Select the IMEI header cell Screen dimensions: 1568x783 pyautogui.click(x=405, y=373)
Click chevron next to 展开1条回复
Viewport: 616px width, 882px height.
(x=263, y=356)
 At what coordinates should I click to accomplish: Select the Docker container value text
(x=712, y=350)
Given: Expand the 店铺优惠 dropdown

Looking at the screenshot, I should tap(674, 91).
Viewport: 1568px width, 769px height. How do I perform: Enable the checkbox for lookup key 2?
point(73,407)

○ ○ ○ ○ ○ ○ ○

> _AIM OF THE EXERCISE_
All of the material above should be set down again, unaltered.

> _SOLUTION TO THIS EXERCISE_
Select the IMEI header cell Screen dimensions: 1568x783 pyautogui.click(x=405, y=373)
Click chevron next to 展开1条回复
Viewport: 616px width, 882px height.
(x=263, y=356)
 At what coordinates should I click to accomplish: Select the Docker container value text
(x=712, y=350)
Given: Expand the 店铺优惠 dropdown

Looking at the screenshot, I should tap(674, 91).
Viewport: 1568px width, 769px height. How do I perform: Enable the checkbox for lookup key 2?
point(73,407)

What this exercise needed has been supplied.